I’ve started a project called “AnyoneCanLearn”. You can read the information there for the goals and values and everything; this blog post isn’t about promoting it or explaining it. It’s about providing my motivation.

For a long time, I’ve been asked questions about iOS development. People email me or tweet at me all the time because they have questions about one of my books or open source projects. I love getting these emails and I try my best to respond to each one in a timely manner. Usually, though, if the question is novel, I’ll suggest asking it on Stackoverflow. That way, others can benefit from the answer I put there. My common refrain has been “open source your question so they can open source the answer”, and I’ve thought this was a good idea.

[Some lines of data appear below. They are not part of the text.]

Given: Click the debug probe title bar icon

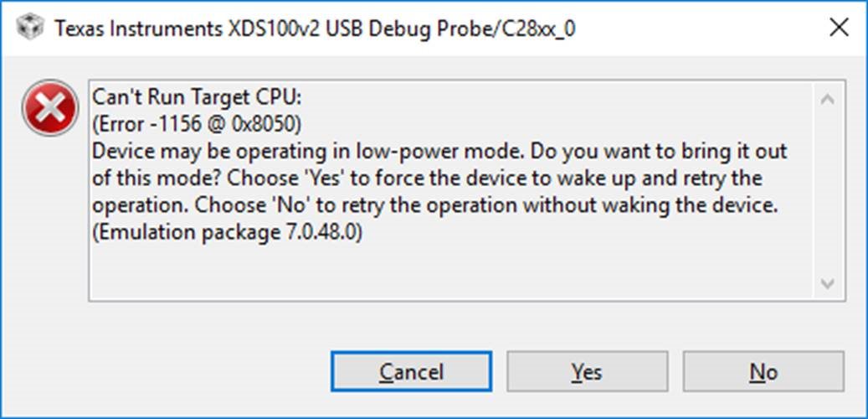Looking at the screenshot, I should point(29,28).
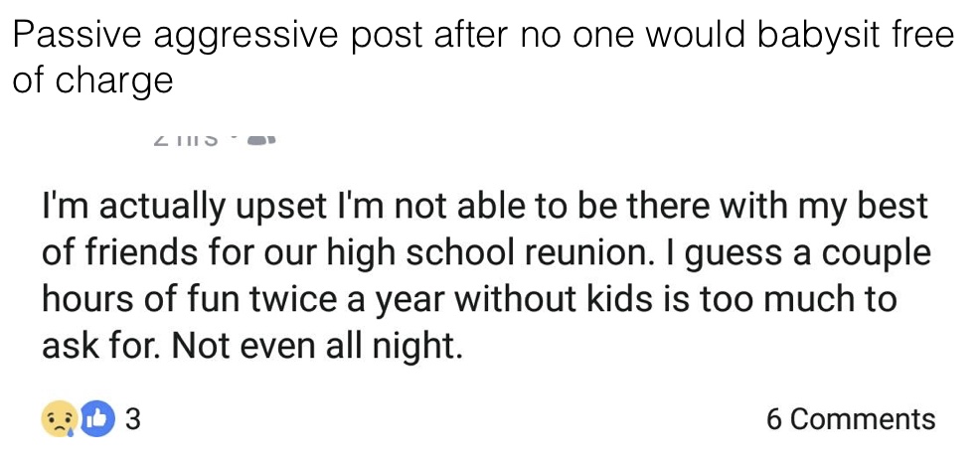Click the words 'without kids' in the post

(x=537, y=300)
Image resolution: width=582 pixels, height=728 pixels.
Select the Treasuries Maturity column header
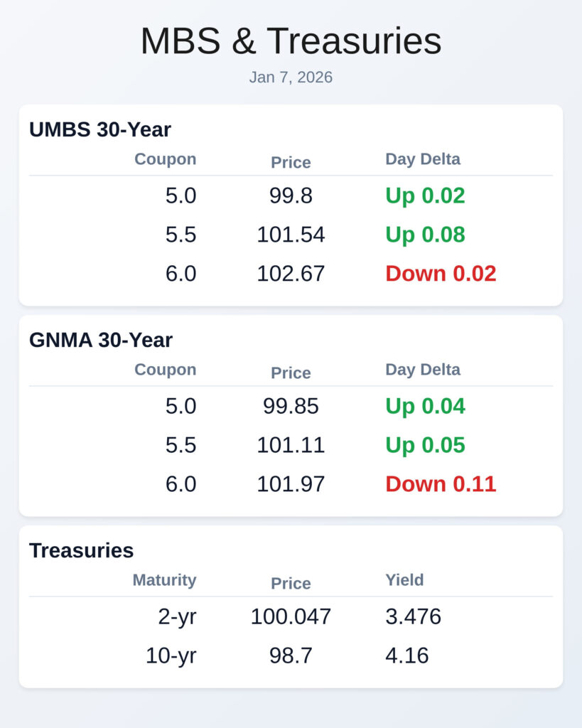(164, 580)
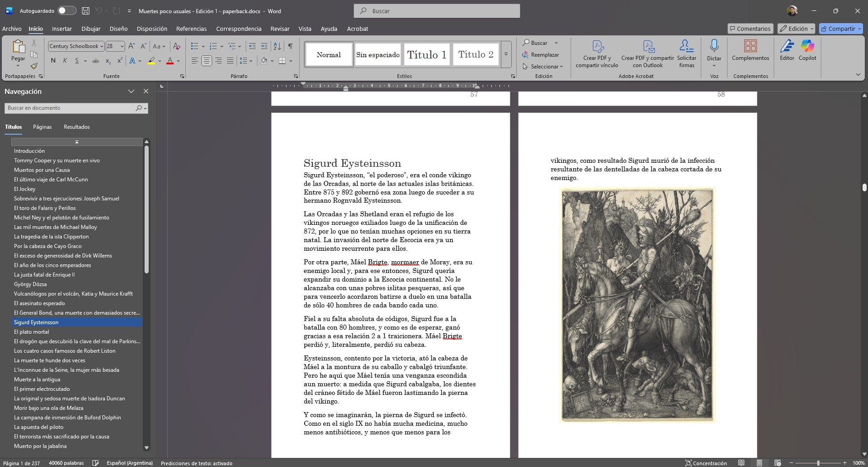Open the Copilot assistant

[x=807, y=50]
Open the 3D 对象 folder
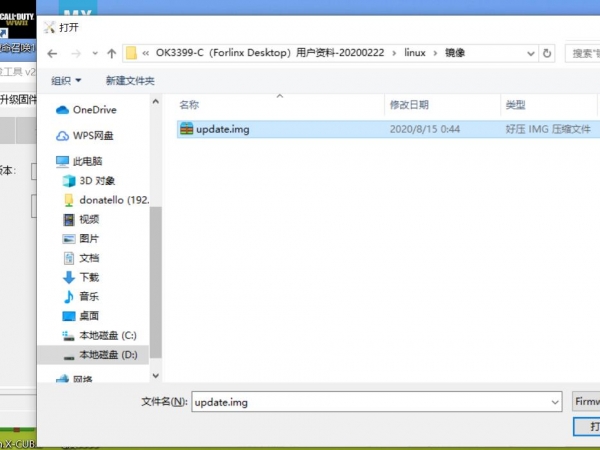Viewport: 600px width, 450px height. click(97, 181)
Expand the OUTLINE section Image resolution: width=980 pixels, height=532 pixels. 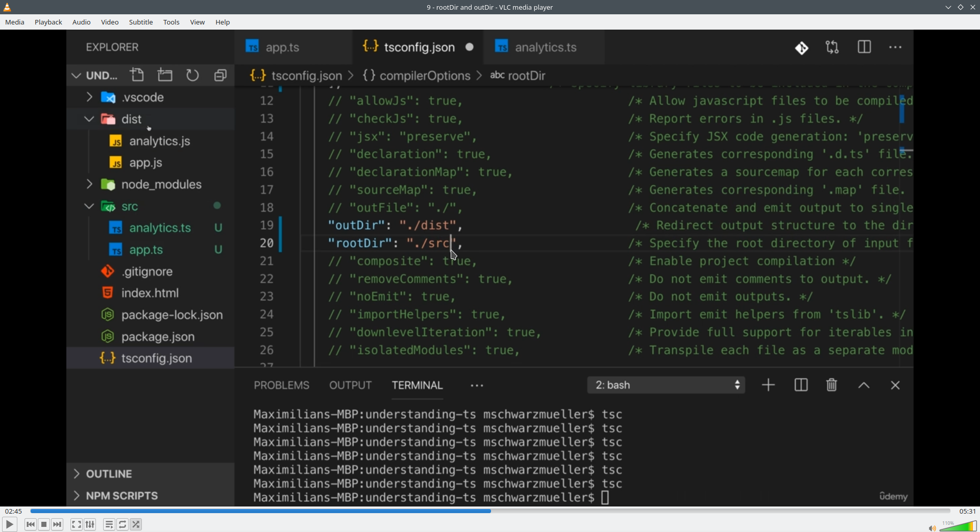point(77,474)
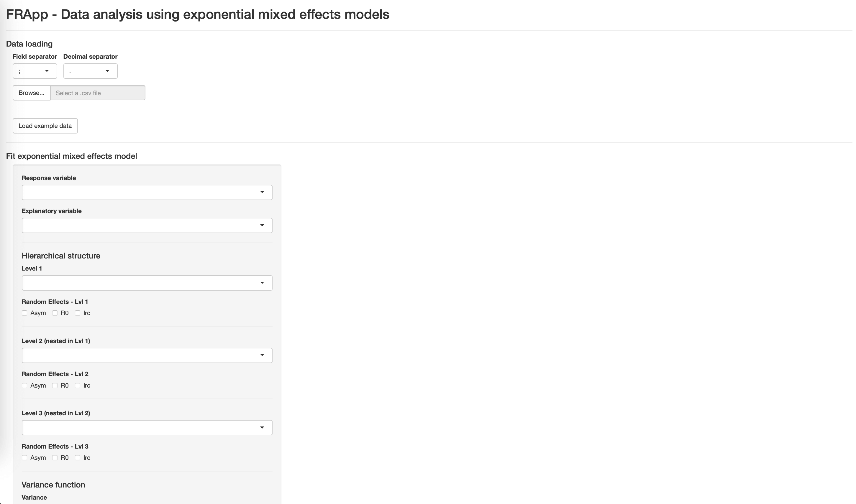Expand the Level 1 hierarchy selector
Image resolution: width=856 pixels, height=504 pixels.
147,283
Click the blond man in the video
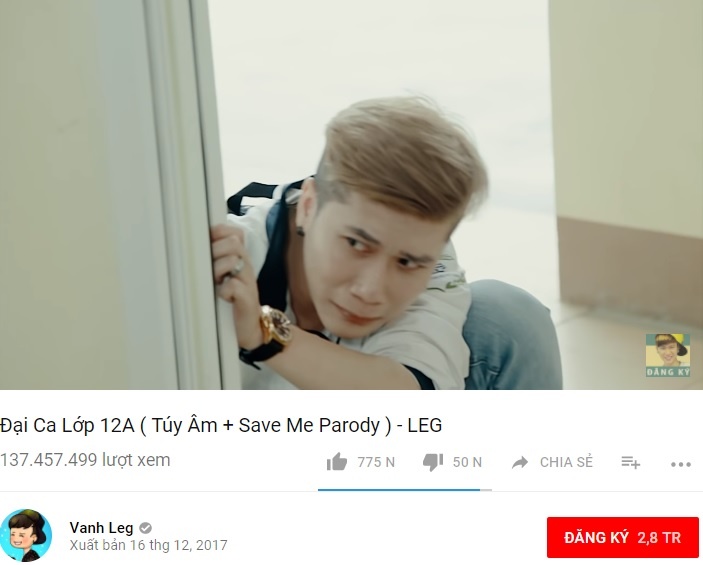Image resolution: width=703 pixels, height=565 pixels. [368, 251]
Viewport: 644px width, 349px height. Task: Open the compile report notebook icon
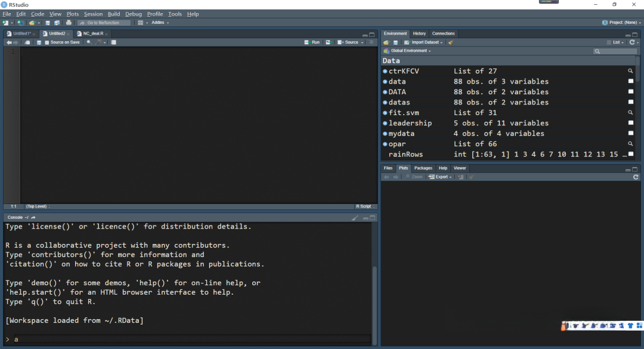113,42
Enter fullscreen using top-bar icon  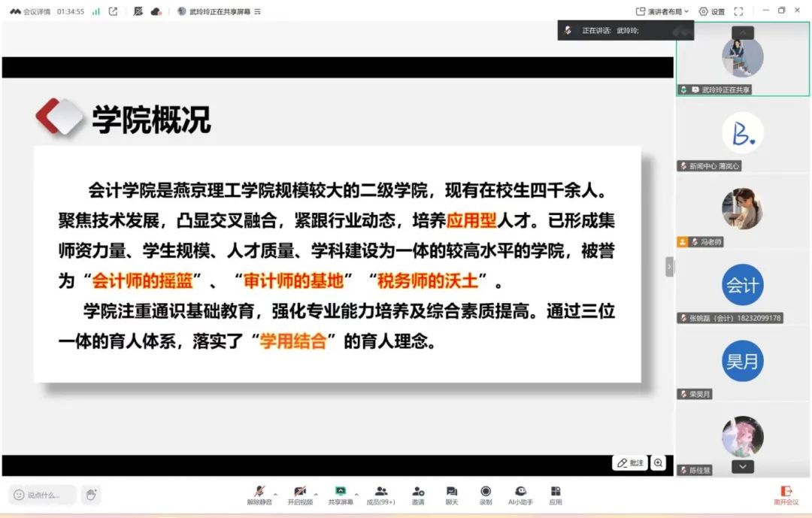coord(738,11)
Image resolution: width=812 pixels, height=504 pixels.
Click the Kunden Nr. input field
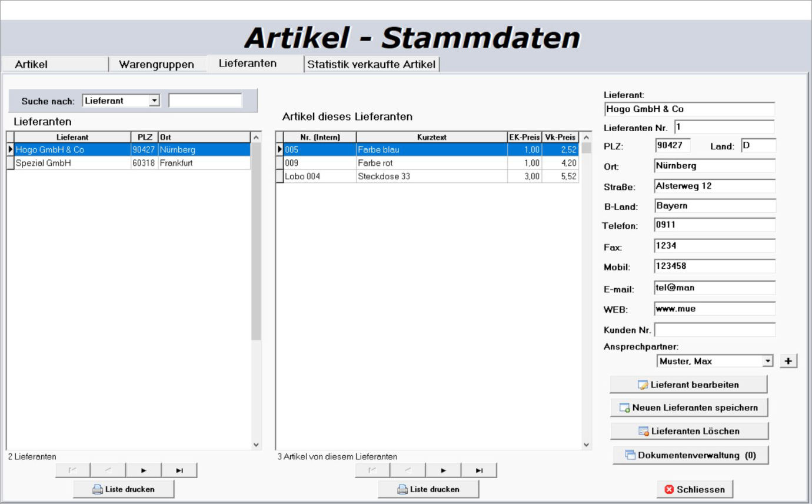pos(714,330)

The other day, I asked a question on Stackoverflow about a topic that I am a beginner in. And one of the comments struck a nerve with me. It was unconstructive and inflammatory, and it was from someone with over 60k reputation points on Stackoverflow. I felt pretty hurt, and I’ve grown thick skin.

I put myself in the shoes of a beginner asking their first question online and imagined the kind of attitude that they’d get from developers. A friend on Twitter pointed out that it’s even worse for women. And I got thinking. Wouldn’t it be awesome if there were a place that provided resources for how to ask good questions? For how to answer questions with respect? And just generally how to make being a software developer a more awesome experience?

Can I, knowing they might be mocked for inexperience, suggest that beginners ask question on stack overflow? not sure anymore.

— Ash Furrow (@ashfurrow) September 10, 2014> What I had forgotten is that our community is vindictive. It is sadistic. It makes itself feel good by making others feel bad.

— Ash Furrow (@ashfurrow) September 10, 2014

After talking it over with my wife and some friends, I decided to pull the trigger. Maybe this will be a flash in the can and fizzle out, but I really do hope that it becomes something that helps learners and teachers contribute to their communities in more positive ways.